The integrated COMA feature facilitates with consistency checks in microarray results. The method provides hints for incorrectly predicted operons, missing gene regulatory interactions and putative errors in the experimental results. Microarray results can be uploaded or copy+pasted easily and subsequently are checked for consistency with the known gene regulations of the integrated corynebacteria, mycobacteria, and Escherichia coli.

Conclusion

Novel ultra-fast sequencing and large-scale postgenomic analysis techniques of complete genome sequences recently generated a vast amount of data that has to be analyzed. Comprehensive evaluation of that data asks for user-oriented software platforms supporting data management, visualization, integration into existing knowledge, generation of hypotheses, evaluation, and the possibility to share this post-processed data with others.

With release 4.0, CoryneRegNet now is a comprehensive system for the integrated analysis of procaryotic gene regulatory networks. The database contains information on DNA-binding transcription factors and on transcriptional regulatory interactions of corynebacteria, mycobacteria and E. coli. The results of global DNA microarray hybridization experiments have been integrated as stimulons into the CoryneRegNet data repository. A web-based user interface provides access to the database content, allows various queries and supports the reconstruction, visualization, validation and prediction of regulatory networks at different hierarchical levels. CoryneRegNet is moreover linked to several databases (EMMA, GenDB, COG, GO, NCBI, etc.). Although CoryneRegNet initially was developed as a data warehouse of transcriptional regulatory networks of C. glutamicum, its ontology-based design along with its programs and scripts has been designed for a general applicability to other species. Hence, it has been extended with genomic and transcriptional data on 6 more organisms, experimental results (stimulons) and computer predictions (protein clusters, PWM-based binding motif predictions, etc.). As it is state-of-the-art, CoryneRegNet is connected to other data sources using Web Services and provides an own Web Service for external consumers. Consequently, CoryneRegNet 4.0 is a versatile systems biology platform to support the efficient and large-scale analysis of transcriptional regulation of gene expression in microorganisms.

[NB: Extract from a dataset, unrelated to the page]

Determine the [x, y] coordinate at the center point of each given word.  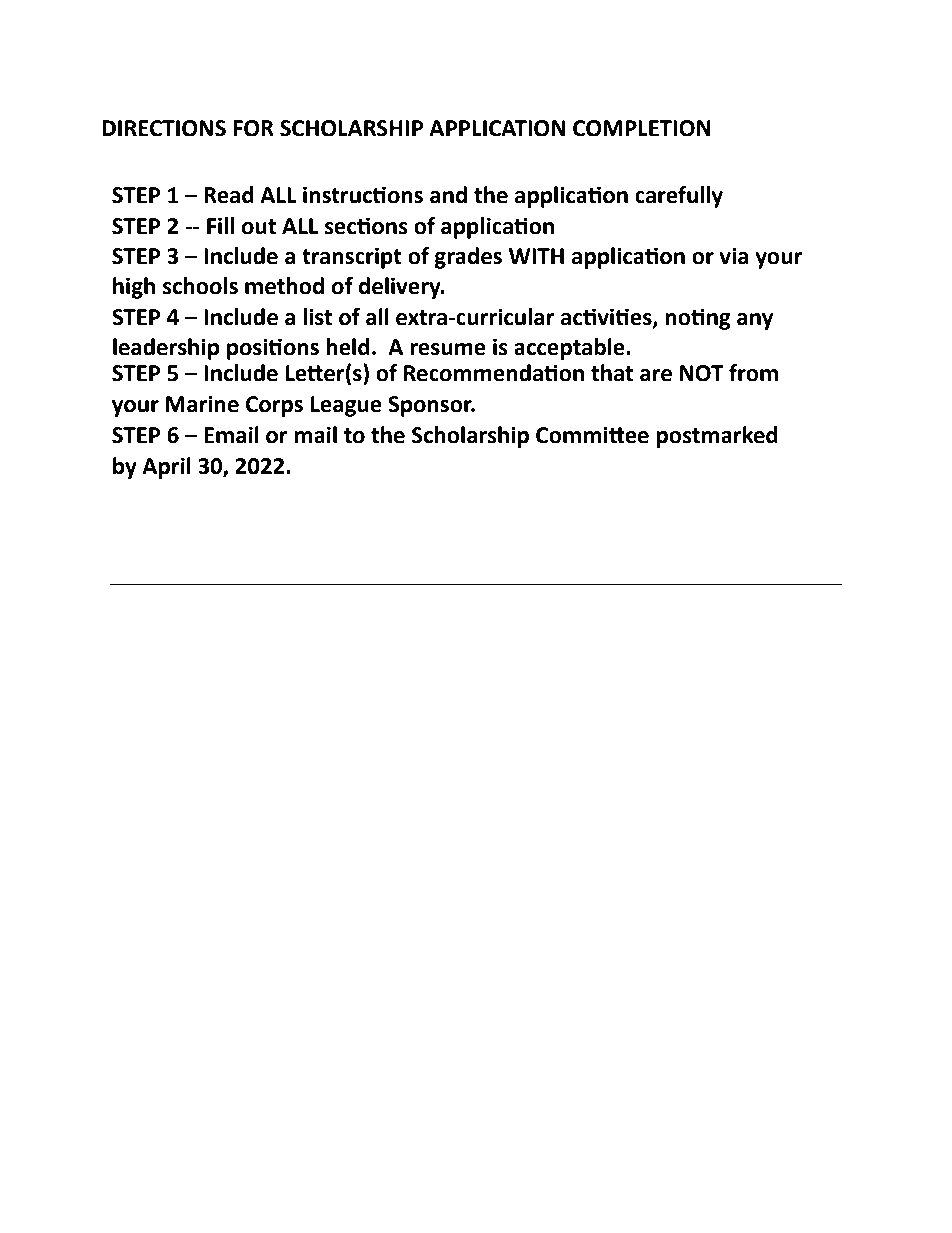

Availability and Requirements

Project name: CoryneRegNet 4.0

Project home page: http://www.CoryneRegNet.DE

Operating system(s): Platform independent

Programming language: PHP, Java 6

License: Academic Free License (AFL)

Any restrictions to use by non-academics: No.

Comment: A documentation on how to develop a CoryneRegNet Web Service client is available at the web site. Instructions on how to adapt the data from other microorganisms for the integration and the regulatory analysis within CoryneRegNet is available upon request.